INPUT DATA START

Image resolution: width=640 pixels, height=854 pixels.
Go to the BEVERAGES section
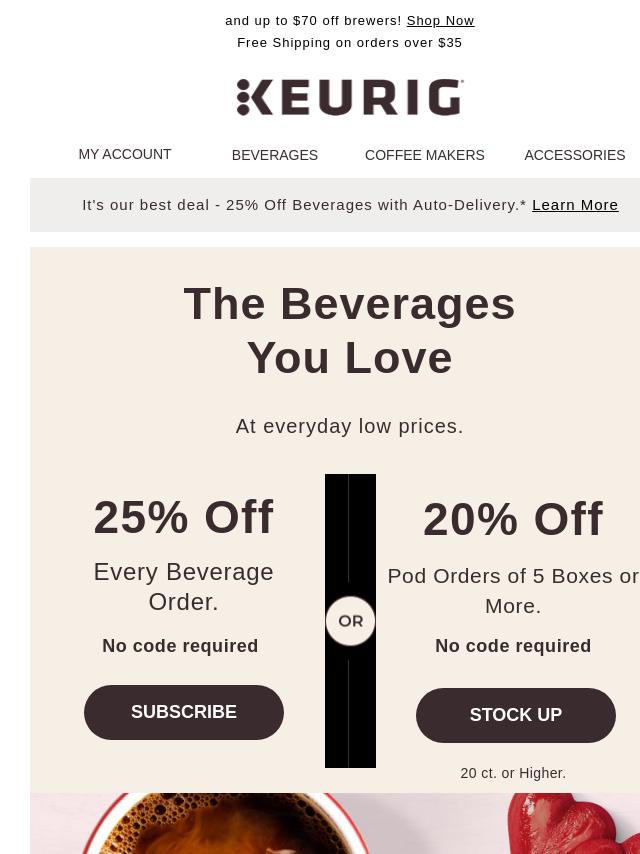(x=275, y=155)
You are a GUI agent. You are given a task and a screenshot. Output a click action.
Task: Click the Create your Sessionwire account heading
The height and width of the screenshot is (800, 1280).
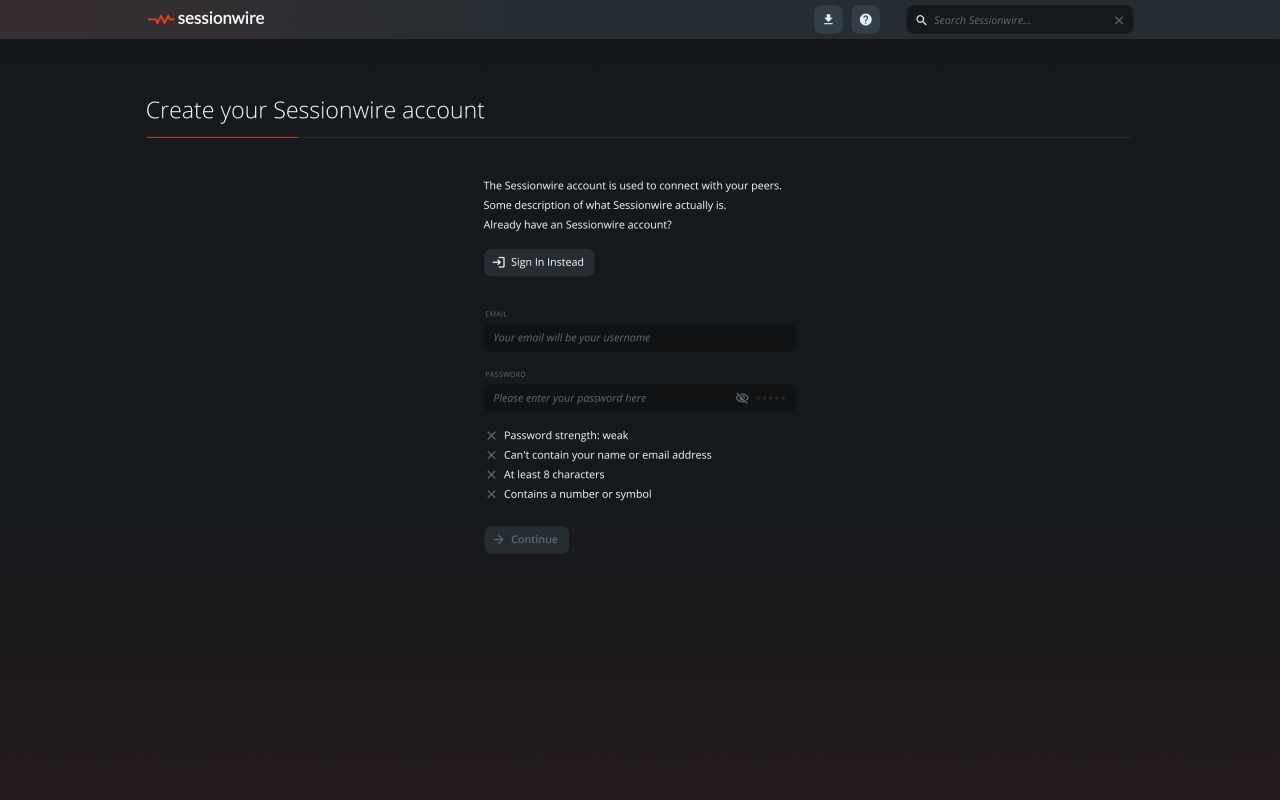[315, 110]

INPUT DATA END

WHAT THE TASK ASKS -
Where the line containing "The height and" appears, begin writing out the lines exactly, and continue through the end of the material above, omitting pictures.

RESULT OF THIS TASK -
The height and width of the screenshot is (800, 1280).
[315, 110]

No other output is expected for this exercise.